EXERCISE :: Within the listing below, the lines to output run from the one containing "This screenshot has height=402, width=1200." through the one containing "Click the calendar"; copy them exactly and nothing else.

MATERIAL SUPPLIED ::
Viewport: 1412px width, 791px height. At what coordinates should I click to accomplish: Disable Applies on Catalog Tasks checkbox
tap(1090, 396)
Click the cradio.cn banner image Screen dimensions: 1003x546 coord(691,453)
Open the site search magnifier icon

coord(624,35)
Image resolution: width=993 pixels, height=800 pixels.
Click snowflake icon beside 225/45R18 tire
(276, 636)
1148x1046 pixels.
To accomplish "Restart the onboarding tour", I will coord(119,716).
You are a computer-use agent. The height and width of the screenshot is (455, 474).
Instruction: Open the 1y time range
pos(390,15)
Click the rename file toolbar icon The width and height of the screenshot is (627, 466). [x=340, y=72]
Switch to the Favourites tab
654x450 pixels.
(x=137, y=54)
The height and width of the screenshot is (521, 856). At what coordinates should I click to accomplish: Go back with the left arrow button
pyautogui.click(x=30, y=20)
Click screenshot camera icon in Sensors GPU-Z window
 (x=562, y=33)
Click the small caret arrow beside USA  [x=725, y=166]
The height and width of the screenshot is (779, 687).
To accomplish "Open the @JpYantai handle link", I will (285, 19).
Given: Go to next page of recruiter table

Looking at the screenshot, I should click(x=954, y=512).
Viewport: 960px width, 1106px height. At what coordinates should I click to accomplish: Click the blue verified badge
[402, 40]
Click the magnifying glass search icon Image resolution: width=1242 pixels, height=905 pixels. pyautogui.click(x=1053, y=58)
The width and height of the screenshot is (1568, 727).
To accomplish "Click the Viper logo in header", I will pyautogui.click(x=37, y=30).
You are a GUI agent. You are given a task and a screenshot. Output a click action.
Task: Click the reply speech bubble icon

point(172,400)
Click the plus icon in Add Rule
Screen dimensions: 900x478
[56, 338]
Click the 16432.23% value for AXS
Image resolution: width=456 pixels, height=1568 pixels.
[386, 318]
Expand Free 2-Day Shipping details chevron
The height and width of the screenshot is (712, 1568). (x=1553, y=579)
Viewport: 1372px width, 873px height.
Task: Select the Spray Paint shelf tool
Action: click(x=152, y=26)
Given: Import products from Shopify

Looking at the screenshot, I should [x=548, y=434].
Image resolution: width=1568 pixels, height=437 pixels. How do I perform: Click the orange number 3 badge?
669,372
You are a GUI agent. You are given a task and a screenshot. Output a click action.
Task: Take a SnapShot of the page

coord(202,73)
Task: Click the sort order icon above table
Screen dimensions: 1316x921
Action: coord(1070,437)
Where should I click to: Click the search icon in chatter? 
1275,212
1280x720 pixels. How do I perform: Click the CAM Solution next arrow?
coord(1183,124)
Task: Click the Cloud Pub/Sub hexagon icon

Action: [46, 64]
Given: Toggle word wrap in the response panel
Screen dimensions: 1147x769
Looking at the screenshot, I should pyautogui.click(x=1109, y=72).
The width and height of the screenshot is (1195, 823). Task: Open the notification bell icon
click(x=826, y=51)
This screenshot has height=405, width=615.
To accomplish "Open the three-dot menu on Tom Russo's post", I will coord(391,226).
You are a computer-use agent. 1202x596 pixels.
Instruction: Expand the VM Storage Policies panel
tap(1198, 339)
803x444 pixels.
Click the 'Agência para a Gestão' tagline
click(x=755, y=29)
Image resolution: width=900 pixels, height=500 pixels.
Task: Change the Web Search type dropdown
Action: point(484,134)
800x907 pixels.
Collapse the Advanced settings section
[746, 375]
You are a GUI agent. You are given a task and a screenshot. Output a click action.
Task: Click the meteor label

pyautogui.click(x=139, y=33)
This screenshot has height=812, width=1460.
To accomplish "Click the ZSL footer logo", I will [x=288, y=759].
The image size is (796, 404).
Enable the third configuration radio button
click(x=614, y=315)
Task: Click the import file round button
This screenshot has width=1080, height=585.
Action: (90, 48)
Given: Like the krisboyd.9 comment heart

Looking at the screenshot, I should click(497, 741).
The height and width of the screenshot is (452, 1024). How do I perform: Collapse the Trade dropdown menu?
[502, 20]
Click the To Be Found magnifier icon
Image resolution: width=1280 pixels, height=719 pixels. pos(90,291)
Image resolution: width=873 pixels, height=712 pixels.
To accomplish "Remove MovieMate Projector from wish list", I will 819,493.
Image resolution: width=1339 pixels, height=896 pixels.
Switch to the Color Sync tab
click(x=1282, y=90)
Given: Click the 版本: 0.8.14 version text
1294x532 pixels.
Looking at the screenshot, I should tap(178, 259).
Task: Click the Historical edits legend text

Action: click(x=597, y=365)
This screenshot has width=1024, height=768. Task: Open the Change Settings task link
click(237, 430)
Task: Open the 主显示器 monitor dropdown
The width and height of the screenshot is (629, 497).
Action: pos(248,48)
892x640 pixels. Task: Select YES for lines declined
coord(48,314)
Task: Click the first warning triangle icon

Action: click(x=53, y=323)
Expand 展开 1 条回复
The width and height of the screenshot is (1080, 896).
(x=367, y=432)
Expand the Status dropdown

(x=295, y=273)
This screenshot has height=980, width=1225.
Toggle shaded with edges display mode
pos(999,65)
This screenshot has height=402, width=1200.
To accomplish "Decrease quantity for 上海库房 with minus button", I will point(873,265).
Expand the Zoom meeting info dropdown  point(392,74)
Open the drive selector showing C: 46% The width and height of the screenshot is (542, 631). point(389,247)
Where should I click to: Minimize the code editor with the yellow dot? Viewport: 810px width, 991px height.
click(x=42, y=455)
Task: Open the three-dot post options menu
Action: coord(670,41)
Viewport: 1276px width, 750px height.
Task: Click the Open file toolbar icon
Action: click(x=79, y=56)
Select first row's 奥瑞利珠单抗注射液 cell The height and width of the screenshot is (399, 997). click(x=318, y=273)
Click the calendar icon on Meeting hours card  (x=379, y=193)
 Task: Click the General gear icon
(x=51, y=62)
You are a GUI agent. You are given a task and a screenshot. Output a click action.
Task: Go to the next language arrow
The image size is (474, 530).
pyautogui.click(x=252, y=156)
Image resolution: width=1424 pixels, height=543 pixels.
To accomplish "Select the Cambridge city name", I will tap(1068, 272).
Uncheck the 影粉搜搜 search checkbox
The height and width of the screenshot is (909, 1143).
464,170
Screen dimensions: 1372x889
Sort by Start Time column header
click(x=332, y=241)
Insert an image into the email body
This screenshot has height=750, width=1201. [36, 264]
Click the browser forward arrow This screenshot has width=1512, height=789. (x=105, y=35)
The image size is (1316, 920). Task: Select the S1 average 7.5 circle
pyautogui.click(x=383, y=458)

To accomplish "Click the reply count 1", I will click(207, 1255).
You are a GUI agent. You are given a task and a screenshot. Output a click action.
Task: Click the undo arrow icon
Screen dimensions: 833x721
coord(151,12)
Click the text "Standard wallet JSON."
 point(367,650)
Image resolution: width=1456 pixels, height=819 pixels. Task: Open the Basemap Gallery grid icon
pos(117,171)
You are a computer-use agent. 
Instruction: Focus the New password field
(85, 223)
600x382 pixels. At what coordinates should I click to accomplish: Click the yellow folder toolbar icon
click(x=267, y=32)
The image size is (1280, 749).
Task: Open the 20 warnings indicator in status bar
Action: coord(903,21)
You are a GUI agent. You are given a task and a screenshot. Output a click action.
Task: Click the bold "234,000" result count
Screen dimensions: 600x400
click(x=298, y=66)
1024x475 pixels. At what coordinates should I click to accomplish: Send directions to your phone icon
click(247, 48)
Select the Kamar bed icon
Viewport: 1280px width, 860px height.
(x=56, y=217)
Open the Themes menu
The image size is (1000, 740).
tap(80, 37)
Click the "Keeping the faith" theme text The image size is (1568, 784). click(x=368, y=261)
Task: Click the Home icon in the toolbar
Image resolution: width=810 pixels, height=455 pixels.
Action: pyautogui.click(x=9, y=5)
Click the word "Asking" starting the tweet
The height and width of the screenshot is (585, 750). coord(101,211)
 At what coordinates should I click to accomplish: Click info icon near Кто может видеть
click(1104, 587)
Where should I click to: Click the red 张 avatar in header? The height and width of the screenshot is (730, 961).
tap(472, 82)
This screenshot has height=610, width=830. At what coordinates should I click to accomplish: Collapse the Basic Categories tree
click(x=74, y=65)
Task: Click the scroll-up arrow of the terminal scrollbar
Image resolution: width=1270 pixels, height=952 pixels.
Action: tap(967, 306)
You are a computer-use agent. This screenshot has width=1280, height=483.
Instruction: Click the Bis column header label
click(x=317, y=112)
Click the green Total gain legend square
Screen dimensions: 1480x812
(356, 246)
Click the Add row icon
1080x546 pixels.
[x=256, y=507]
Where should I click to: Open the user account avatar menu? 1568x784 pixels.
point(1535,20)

SOLUTION ::
This screenshot has height=402, width=1200.
To accomplish "Decrease quantity for 上海库房 with minus button", I will point(873,265).
Expand the Zoom meeting info dropdown  point(392,74)
Open the drive selector showing C: 46% The width and height of the screenshot is (542, 631). point(389,247)
Where should I click to: Minimize the code editor with the yellow dot? Viewport: 810px width, 991px height.
click(x=42, y=455)
Task: Open the three-dot post options menu
Action: coord(670,41)
Viewport: 1276px width, 750px height.
Task: Click the Open file toolbar icon
Action: click(x=79, y=56)
Select first row's 奥瑞利珠单抗注射液 cell The height and width of the screenshot is (399, 997). click(x=318, y=273)
Click the calendar icon on Meeting hours card  (x=379, y=193)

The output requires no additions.